Capital Credits:
Overview and Frequently Asked Questions
Capital Credits
When a cooperative is first formed, it takes several years before it begins to show its first profit. Even then, the entire amount is reinvested to help stabilize the business and provide adequate cash flow for growth. Therefore, instead of receiving checks, members will receive capital credit allocations to serve as promissory notes. As the financial position of the cooperative becomes stronger, with larger cash reserves and higher equity levels, the cooperative will begin to "retire," or pay back, capital credits. Co-op members are entitled to share in the cooperative’s margins.
Each year, shares for the preceding year are calculated based on the amount of revenue paid in. The members' shares are referred to as capital credits and are retired (refunded) to them based on the equity necessary to maintain the financial condition of the cooperative.

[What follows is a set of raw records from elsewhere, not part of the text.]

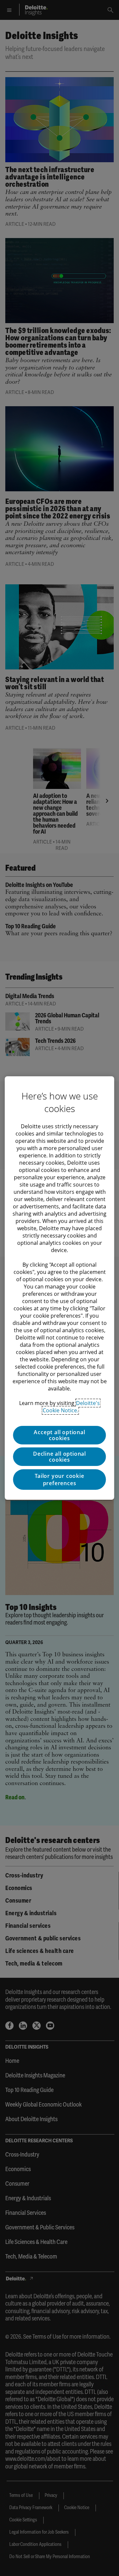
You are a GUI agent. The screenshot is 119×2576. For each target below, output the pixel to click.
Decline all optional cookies (59, 1456)
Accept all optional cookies (59, 1435)
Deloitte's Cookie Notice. (71, 1406)
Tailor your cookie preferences (59, 1479)
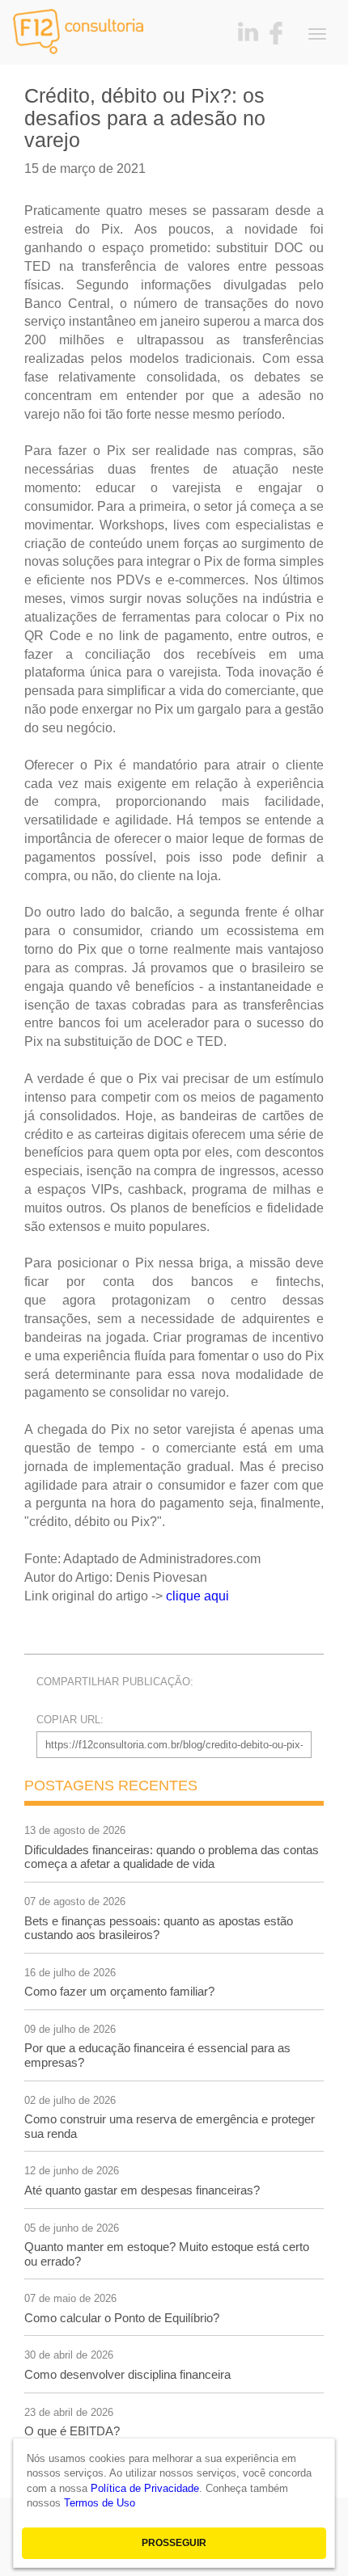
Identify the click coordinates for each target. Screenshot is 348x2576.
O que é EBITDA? (72, 2431)
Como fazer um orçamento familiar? (119, 1991)
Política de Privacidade (145, 2488)
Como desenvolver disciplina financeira (127, 2374)
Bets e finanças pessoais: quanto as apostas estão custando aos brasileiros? (158, 1928)
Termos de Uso (99, 2503)
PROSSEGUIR (174, 2543)
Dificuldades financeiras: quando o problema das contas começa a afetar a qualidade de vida (171, 1857)
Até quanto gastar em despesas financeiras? (142, 2190)
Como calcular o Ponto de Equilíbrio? (121, 2318)
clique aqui (197, 1596)
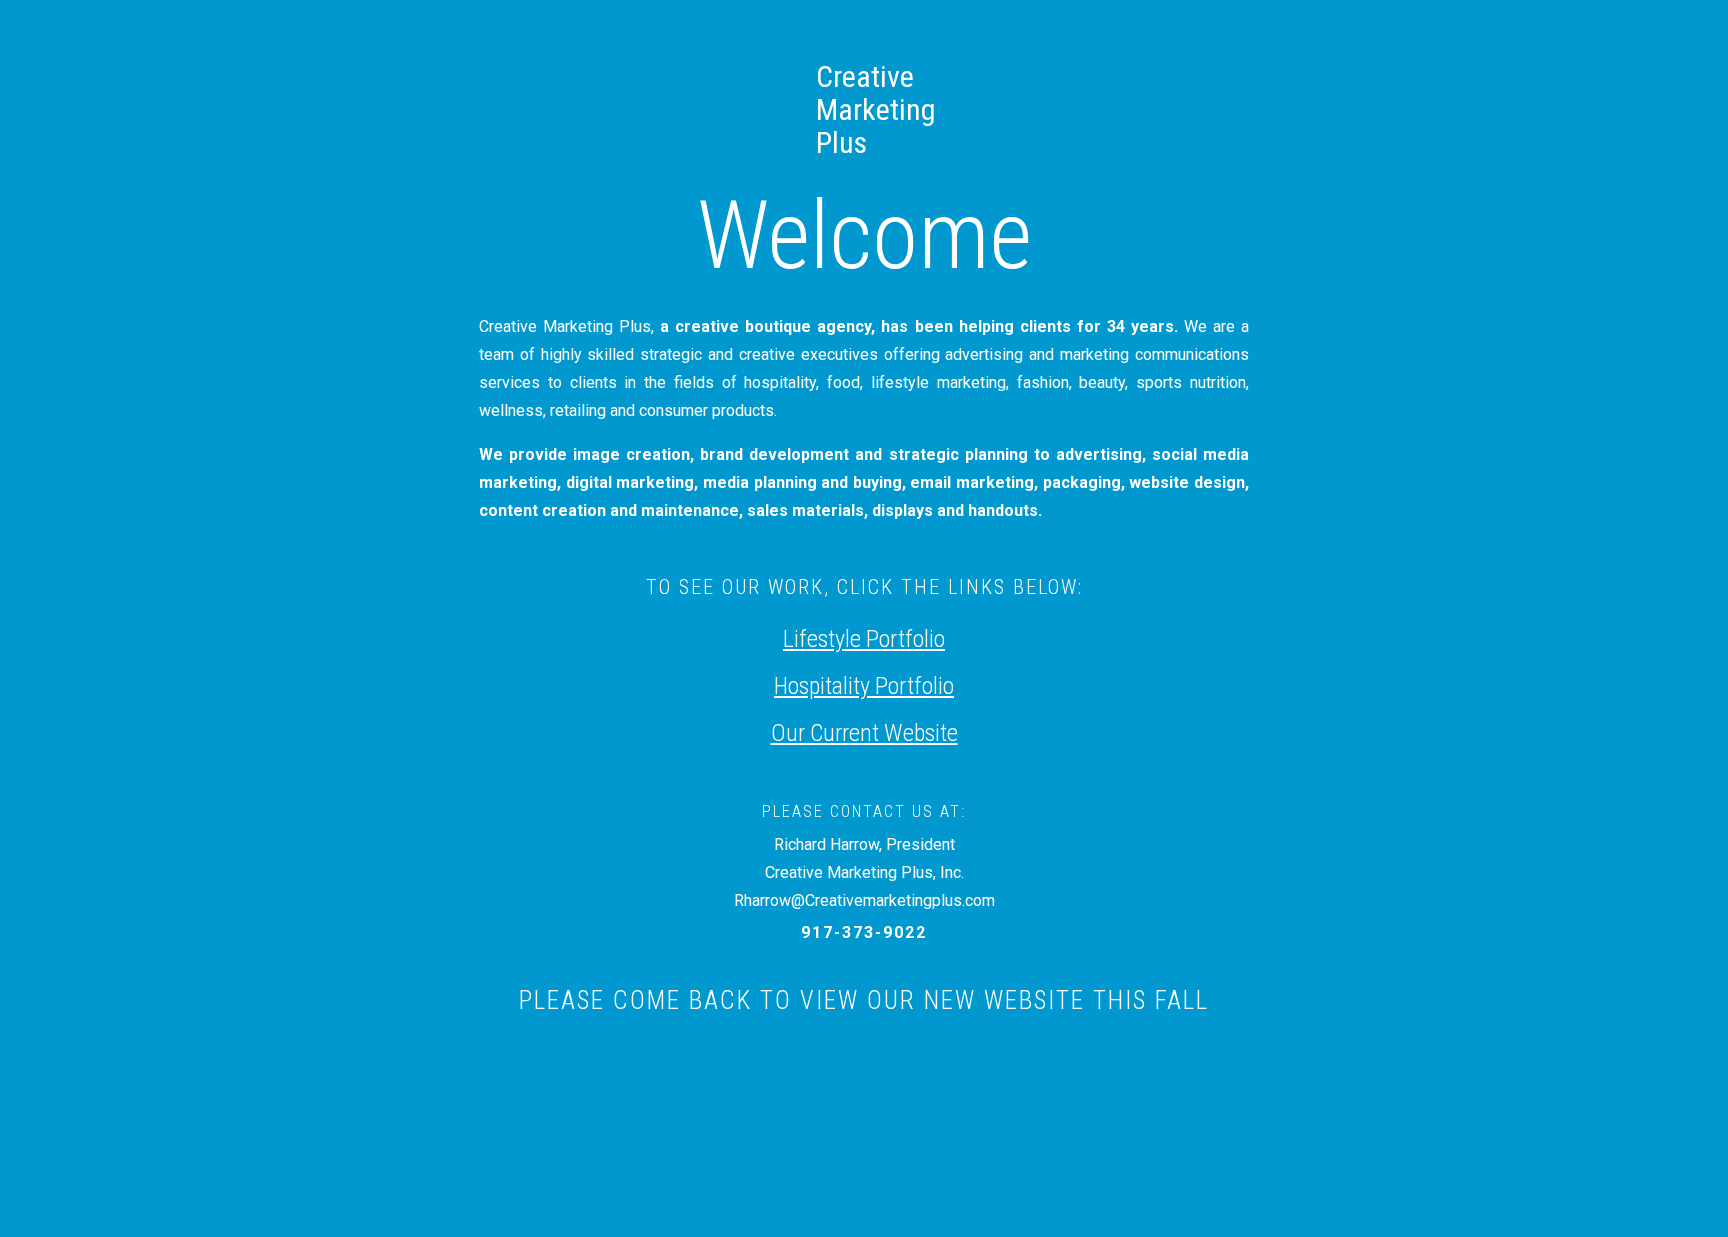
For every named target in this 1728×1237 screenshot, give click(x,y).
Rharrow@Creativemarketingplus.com (864, 900)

The Cooperative shall allocate and retire capital credits in a manner that:
- is consistent with state and federal law.
- is consistent with operating on a cooperative basis under federal tax law.
- is fair and reasonable to the Cooperative's patrons (members) and former patrons.
- provides the Cooperative with sufficient equity and capital to operate effectively and efficiently.
- protects the Cooperative's financial condition.
Subject to law, the Cooperative’s articles and bylaws governing capital credit allocations and retirements are the sole discretion of the Cooperative's Board of Directors ("Board"). The Cooperative shall allocate and retire capital credits according to the manner, method, timing, and amount approved by the Board. When the board of directors determines that the financial condition of the cooperative would not be impaired, capital credit retirements (refunds) will be issued.